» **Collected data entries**
Content starts

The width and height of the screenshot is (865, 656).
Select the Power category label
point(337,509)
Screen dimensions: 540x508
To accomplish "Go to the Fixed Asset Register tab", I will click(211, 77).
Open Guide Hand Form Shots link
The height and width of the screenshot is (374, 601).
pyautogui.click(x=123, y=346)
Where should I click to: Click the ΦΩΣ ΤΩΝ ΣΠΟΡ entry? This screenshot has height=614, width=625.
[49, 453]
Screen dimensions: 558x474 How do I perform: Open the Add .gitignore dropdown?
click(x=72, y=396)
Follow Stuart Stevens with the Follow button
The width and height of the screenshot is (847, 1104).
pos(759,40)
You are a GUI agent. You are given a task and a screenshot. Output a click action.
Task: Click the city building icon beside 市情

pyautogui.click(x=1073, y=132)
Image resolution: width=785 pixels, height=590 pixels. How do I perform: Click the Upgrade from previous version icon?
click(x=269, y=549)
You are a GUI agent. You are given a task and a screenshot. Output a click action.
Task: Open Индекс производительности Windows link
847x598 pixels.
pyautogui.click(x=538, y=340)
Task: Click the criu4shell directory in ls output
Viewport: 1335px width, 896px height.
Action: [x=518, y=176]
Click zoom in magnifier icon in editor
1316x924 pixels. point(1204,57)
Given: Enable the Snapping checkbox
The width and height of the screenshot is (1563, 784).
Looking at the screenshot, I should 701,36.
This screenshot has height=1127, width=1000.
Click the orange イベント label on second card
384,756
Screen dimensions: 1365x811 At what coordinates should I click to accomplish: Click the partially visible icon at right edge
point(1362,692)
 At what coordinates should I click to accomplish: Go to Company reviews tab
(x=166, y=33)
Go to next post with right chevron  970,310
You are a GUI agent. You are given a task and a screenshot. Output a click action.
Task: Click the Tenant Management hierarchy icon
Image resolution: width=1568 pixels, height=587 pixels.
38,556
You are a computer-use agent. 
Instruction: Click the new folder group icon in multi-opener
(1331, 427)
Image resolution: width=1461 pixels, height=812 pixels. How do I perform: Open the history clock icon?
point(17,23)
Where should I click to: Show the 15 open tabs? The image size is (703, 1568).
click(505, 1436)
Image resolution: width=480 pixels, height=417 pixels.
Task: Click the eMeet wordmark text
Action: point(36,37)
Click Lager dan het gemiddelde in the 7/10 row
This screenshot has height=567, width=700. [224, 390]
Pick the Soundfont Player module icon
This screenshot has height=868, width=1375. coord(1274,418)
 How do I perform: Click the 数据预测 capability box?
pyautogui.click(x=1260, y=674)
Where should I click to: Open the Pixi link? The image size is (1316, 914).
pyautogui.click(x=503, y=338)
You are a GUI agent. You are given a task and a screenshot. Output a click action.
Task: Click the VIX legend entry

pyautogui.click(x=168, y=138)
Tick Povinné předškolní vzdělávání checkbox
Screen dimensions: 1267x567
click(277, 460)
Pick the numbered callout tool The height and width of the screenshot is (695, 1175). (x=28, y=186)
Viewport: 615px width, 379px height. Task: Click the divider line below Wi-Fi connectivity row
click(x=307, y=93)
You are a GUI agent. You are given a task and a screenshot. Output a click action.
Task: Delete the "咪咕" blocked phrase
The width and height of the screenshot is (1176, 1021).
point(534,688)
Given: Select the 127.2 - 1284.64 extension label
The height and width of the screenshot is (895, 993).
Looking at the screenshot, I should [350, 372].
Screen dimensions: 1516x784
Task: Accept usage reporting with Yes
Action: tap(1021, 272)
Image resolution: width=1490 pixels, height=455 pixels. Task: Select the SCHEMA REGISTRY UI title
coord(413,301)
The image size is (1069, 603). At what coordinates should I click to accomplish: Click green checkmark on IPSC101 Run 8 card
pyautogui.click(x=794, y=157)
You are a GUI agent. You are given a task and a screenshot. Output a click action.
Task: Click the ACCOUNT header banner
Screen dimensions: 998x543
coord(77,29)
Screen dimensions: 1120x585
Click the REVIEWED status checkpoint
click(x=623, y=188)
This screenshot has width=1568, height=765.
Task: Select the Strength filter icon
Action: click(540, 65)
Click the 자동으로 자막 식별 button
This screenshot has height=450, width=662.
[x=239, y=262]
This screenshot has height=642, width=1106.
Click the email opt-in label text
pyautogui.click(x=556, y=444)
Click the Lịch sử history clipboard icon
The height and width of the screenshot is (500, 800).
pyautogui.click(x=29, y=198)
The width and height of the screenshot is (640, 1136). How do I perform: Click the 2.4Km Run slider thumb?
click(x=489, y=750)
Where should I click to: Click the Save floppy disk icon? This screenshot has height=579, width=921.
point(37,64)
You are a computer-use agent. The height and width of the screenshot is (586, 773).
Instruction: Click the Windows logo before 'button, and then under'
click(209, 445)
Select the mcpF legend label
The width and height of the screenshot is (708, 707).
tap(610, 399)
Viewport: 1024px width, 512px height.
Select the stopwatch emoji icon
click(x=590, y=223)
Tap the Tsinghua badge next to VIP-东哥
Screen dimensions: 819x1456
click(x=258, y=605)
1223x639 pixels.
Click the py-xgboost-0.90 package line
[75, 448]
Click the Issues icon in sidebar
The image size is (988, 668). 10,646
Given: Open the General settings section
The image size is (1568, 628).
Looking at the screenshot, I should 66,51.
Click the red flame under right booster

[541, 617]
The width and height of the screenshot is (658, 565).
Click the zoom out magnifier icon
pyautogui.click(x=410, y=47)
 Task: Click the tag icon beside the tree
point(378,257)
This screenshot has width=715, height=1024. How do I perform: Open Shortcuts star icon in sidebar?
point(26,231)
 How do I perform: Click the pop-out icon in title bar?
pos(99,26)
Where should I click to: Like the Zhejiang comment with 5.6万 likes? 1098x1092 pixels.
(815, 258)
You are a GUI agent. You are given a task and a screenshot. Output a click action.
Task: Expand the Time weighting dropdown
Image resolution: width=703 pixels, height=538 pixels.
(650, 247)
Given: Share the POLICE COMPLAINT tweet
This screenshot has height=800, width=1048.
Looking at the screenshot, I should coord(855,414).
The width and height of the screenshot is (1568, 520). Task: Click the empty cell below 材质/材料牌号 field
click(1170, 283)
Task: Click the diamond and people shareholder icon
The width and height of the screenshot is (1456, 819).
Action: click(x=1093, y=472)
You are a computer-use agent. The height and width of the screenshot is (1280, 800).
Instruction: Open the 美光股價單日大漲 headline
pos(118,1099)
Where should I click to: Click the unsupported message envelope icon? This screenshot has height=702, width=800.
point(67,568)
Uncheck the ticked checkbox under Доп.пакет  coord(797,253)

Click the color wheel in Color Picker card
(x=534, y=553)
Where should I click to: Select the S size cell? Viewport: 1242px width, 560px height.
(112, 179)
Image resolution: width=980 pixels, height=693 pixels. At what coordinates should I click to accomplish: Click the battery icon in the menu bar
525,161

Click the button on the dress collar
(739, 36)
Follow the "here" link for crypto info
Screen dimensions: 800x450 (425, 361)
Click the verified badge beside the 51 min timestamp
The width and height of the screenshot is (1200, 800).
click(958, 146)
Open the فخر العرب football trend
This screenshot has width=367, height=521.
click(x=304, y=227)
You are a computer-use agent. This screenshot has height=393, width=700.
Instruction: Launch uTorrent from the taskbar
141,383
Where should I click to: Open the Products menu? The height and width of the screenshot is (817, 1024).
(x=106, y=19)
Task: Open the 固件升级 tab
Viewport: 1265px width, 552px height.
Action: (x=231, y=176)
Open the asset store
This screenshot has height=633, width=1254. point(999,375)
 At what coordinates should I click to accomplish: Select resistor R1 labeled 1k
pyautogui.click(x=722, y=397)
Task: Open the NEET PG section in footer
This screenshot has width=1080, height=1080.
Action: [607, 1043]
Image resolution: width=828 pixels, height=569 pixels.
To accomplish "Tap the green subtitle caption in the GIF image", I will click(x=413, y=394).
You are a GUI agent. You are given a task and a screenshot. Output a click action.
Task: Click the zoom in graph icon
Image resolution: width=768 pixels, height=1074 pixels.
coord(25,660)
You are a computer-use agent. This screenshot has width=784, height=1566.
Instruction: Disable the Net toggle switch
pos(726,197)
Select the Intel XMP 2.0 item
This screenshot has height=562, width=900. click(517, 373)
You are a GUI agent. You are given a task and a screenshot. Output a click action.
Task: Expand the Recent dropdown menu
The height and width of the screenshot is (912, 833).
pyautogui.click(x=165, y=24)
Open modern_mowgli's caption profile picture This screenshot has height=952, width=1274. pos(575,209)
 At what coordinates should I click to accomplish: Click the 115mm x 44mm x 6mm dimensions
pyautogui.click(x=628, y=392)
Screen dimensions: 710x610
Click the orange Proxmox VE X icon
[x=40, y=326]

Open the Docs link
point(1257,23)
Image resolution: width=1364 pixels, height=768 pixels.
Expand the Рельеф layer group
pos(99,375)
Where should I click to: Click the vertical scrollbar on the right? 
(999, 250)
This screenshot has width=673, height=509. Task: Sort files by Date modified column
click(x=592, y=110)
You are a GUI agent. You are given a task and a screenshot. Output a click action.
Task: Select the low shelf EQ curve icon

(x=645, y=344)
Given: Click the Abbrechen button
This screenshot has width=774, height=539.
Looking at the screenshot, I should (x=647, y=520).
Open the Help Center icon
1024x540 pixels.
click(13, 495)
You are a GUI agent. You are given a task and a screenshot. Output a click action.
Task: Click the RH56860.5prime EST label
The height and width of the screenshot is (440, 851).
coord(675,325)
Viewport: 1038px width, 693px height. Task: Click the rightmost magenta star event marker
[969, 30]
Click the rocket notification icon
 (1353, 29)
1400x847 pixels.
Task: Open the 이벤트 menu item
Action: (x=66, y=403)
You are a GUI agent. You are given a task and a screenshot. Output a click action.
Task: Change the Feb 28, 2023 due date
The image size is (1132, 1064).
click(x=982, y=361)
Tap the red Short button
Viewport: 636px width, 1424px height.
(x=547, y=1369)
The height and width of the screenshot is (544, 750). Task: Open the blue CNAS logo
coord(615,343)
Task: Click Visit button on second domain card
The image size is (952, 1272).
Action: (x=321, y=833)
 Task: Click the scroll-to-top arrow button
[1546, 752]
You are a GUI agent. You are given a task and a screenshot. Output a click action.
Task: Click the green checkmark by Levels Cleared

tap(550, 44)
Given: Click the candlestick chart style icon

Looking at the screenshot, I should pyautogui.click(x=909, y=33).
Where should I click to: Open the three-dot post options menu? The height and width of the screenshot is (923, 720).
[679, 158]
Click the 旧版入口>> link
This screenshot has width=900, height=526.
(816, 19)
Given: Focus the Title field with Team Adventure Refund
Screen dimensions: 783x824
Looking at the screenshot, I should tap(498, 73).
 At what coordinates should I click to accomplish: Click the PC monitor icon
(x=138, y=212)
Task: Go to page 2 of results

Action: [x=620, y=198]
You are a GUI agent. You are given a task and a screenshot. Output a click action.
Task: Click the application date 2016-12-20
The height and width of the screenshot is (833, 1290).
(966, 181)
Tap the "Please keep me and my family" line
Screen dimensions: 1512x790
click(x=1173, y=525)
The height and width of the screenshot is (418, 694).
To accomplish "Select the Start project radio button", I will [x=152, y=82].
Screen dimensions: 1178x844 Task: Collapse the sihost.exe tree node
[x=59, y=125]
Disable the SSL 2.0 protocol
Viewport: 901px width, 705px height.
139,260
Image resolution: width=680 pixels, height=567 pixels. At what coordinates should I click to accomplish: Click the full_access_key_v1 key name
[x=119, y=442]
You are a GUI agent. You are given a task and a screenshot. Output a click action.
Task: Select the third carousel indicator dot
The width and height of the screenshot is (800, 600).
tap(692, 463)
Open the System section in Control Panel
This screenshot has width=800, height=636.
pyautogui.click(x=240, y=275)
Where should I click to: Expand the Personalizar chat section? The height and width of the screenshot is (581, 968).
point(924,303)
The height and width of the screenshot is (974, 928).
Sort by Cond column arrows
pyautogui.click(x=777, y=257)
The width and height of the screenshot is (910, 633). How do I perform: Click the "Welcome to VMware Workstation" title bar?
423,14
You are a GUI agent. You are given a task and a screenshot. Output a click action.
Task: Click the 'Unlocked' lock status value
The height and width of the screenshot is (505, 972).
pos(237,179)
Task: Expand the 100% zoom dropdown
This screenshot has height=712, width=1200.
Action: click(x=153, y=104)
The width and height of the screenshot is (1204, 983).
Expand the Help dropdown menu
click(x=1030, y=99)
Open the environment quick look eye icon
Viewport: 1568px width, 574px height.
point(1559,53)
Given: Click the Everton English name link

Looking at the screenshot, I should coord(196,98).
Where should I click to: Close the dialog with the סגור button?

Content ends

» **THE PROBLEM**
Return every line above that contains the word "computer".

» **EXPECTED OUTPUT**
You are a computer-use agent. 
You are a computer-use agent. The height and width of the screenshot is (586, 773).
You are a computer-use agent. The height and width of the screenshot is (1280, 800).
You are a computer-use agent. This screenshot has height=393, width=700.
You are a computer-use agent. This screenshot has width=784, height=1566.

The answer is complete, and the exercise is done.